On Mon, 2023-06-19 at 14:21 +0200, David Hildenbrand wrote:
> On 04.06.23 16:27, Kai Huang wrote:
> > TDX memory has integrity and confidentiality protections. Violations of
> > this integrity protection are supposed to only affect TDX operations and
> > are never supposed to affect the host kernel itself. In other words,
> > the host kernel should never, itself, see machine checks induced by the
> > TDX integrity hardware.
> >
> > Alas, the first few generations of TDX hardware have an erratum. A
> > "partial" write to a TDX private memory cacheline will silently "poison"
> > the line. Subsequent reads will consume the poison and generate a
> > machine check. According to the TDX hardware spec, neither of these
> > things should have happened.
> >
> > Virtually all kernel memory accesses operations happen in full
> > cachelines. In practice, writing a "byte" of memory usually reads a 64
> > byte cacheline of memory, modifies it, then writes the whole line back.
> > Those operations do not trigger this problem.
>
> So, ordinary writes to TD private memory are not a problem? 
>

Not a problem for the kernel as such write won't poison the memory directly, so
if the kernel reads those memory there won't be #MC.

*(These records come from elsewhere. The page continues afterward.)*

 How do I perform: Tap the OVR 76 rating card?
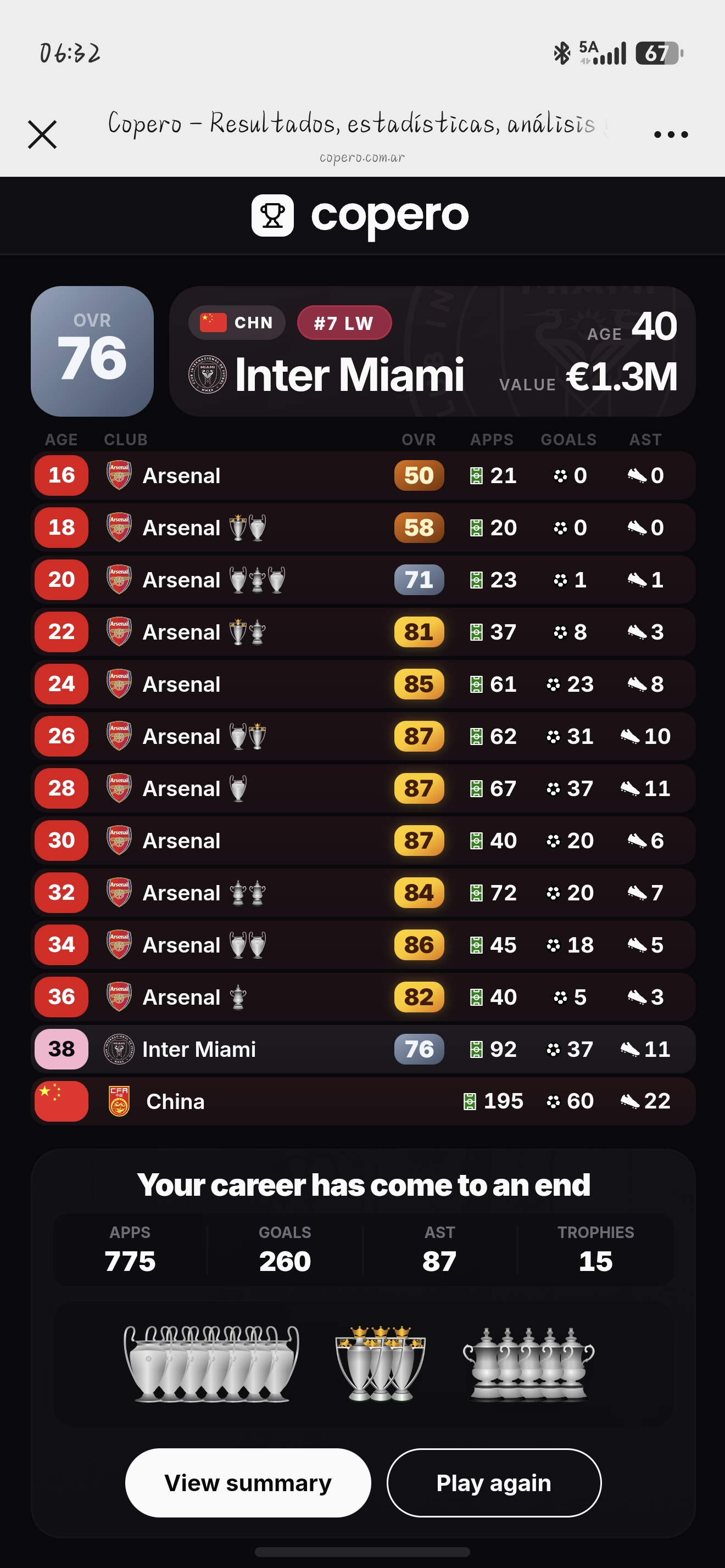[x=92, y=351]
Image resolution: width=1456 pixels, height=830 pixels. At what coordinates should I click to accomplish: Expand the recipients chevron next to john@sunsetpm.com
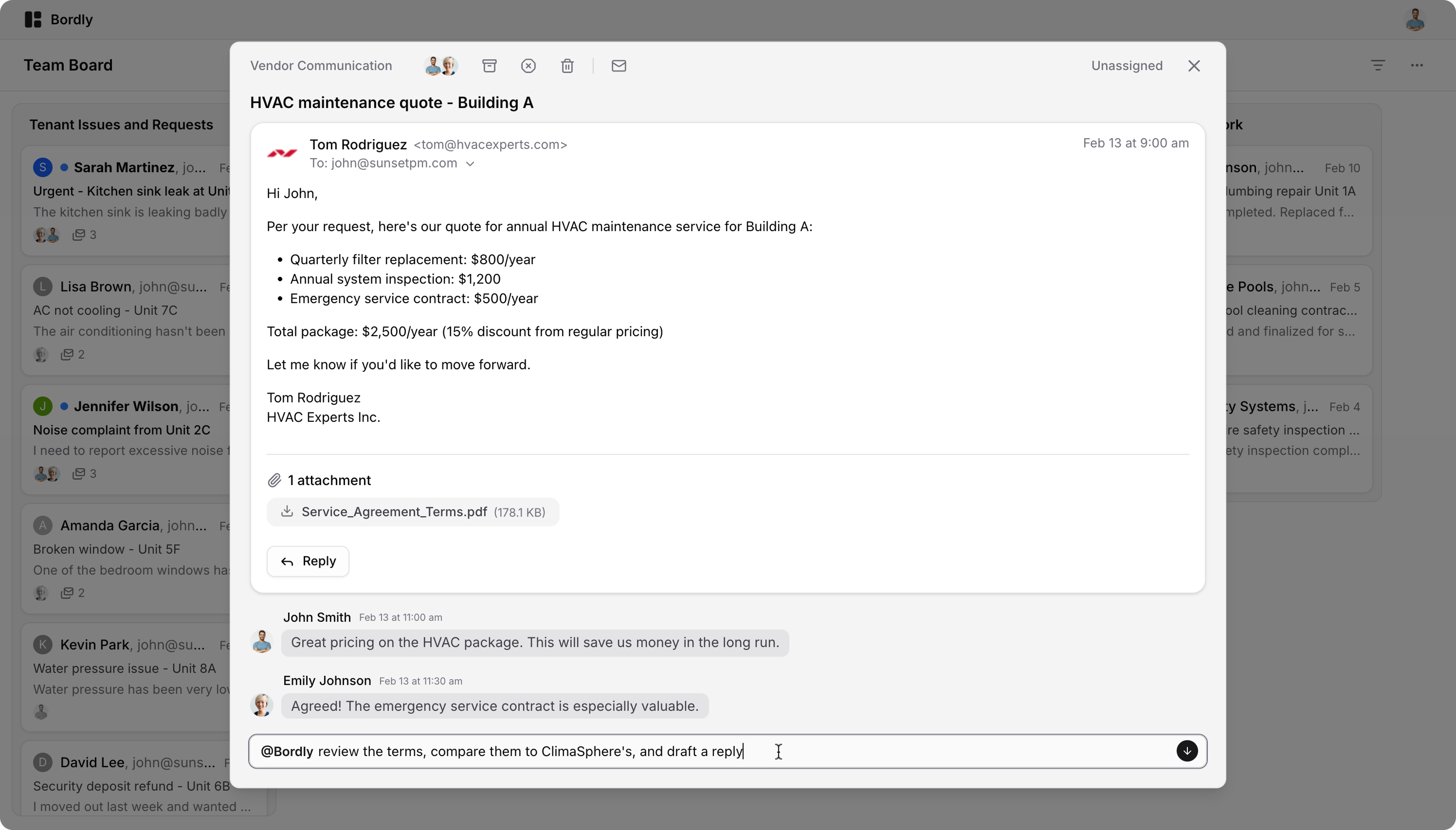click(x=470, y=163)
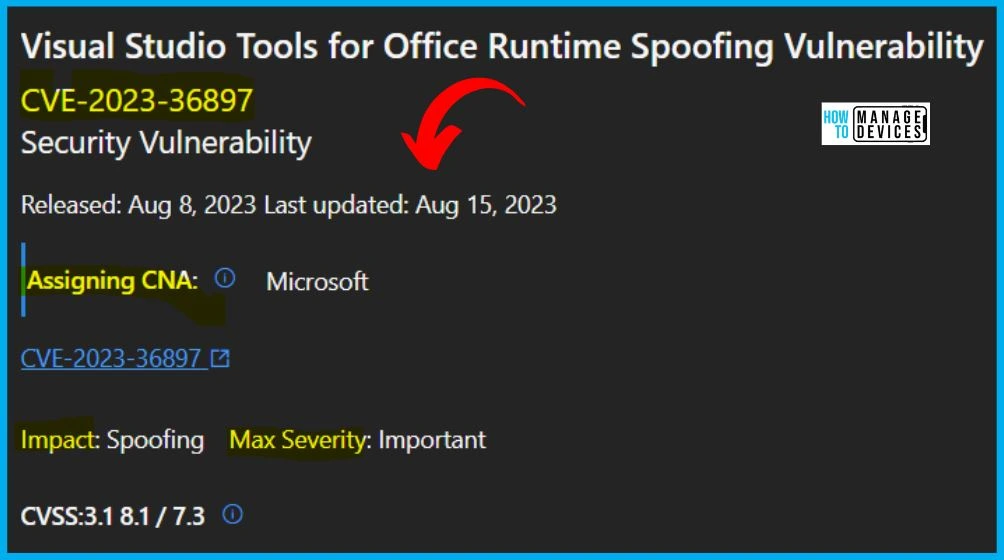This screenshot has height=560, width=1004.
Task: Click the Security Vulnerability subtitle
Action: pos(166,143)
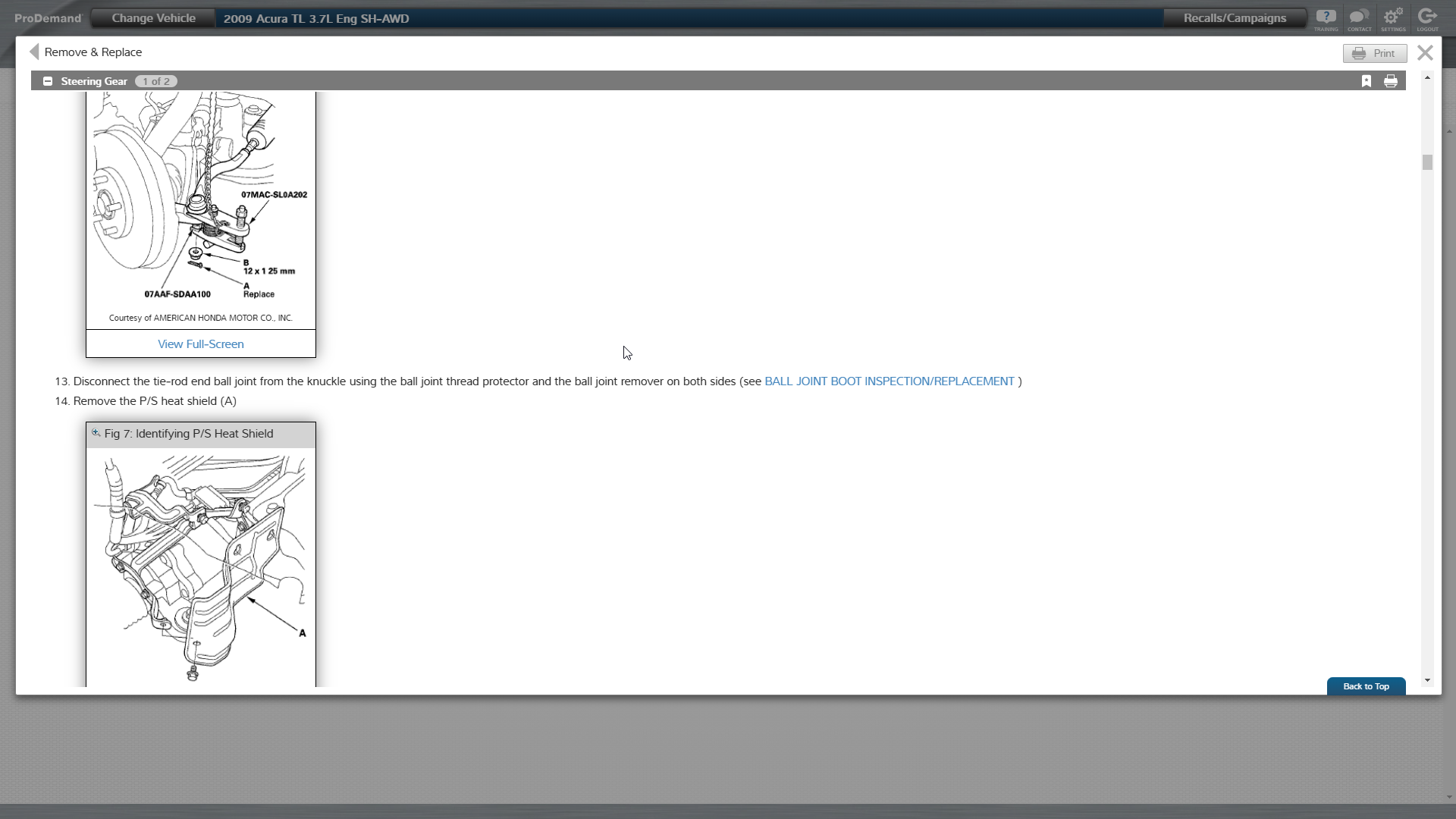Click the scrollbar down arrow
Image resolution: width=1456 pixels, height=819 pixels.
point(1427,680)
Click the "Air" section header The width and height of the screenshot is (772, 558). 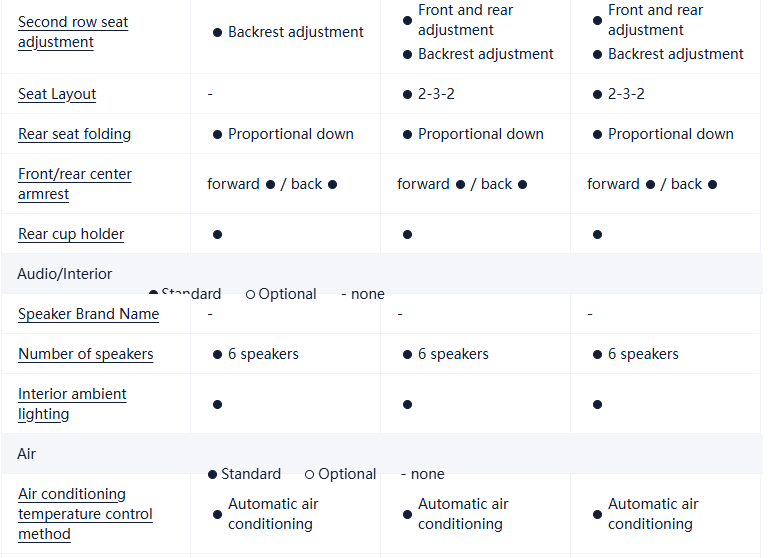27,454
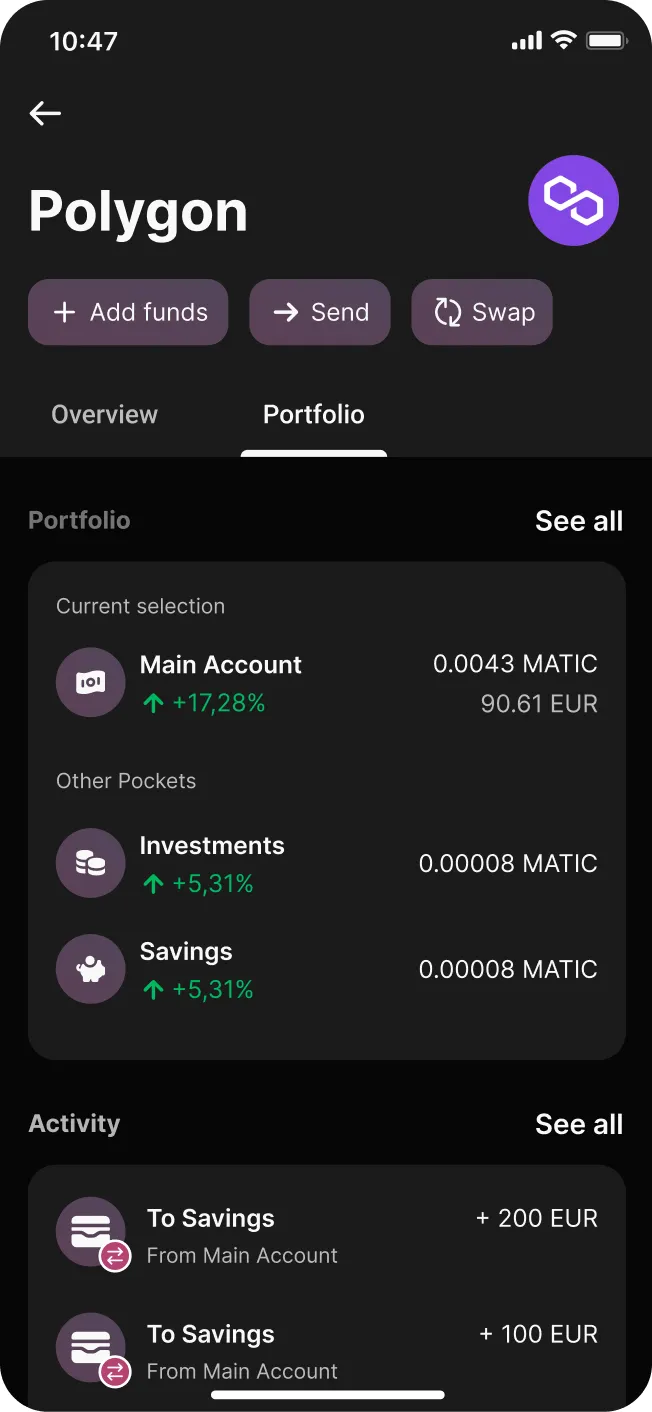Tap the battery icon in status bar

point(606,41)
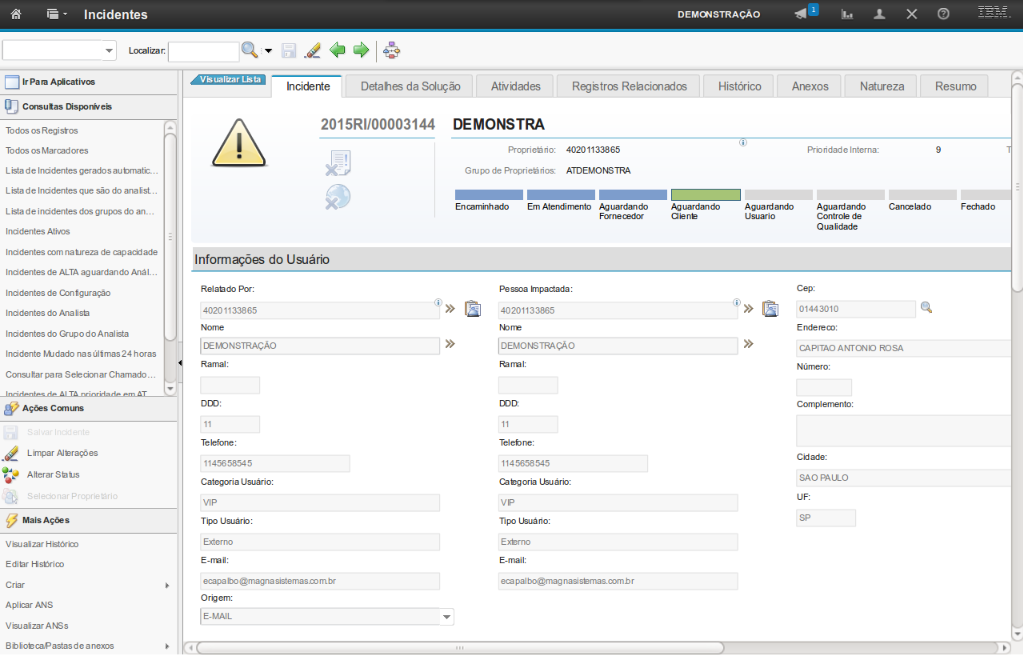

However if TDX guest reads those memory (which was previous written by kernel or
userspace), the memory is marked as poison when read and #MC is triggered.

> I thought
> one motivation for the unmapped-guest-memory discussion was to prevent
> host (userspace) writes to such memory because it would trigger a MC and
> eventually crash the host.

Yeah the #MC will be triggered inside the TDX guest. I think in most cases such
#MC won't cause host kernel crash but only the victim TDX guest is killed. But
there might be some cases we may not be able to handle #MC gracefully, e.g., in
some particular BIOS setting. One example is with LMCE disabled, any #MC would
be broadcast to all LPs causing all other TDX guests running on other LPs being
killed.

Also quoted from Chao, Peng, who has been working on the unmapped-guest-memory
since early time:

"
The problem is we may not always be able to handle #MC gracefully, in
some configurations (BIOS settings) the #MC can cause the whole system
reset, not just kill the TD. At least this is the original motivation
for Intel to start this series. I think the case is still true unless I
missed something. From KVM community, they have motivation to unmap the
private memory from userspace even the #MC is not fatal, just to prevent
possible unintended accesses from userspace (that's why they ask AMD to
use this series even their machine doesn't cause system reset when the
same happens).
"

>
> I recall that this would happen easily (not just in some weird "partial"
> case and that the spec would allow for it)

No as mentioned above, this partial write #MC is different from the one
triggered in TDX guest as mentioned above.

>
> 1) Does that, in general, not happen anymore (was the hardware fixed?)?
>
> 2) Will new hardware prevent/"fix" that completely (was the spec updated?)?

Yes this erratum will be fixed in later generations of TDX hardware. It only
appears on SPR and EMR (the first two generations of TDX hardware).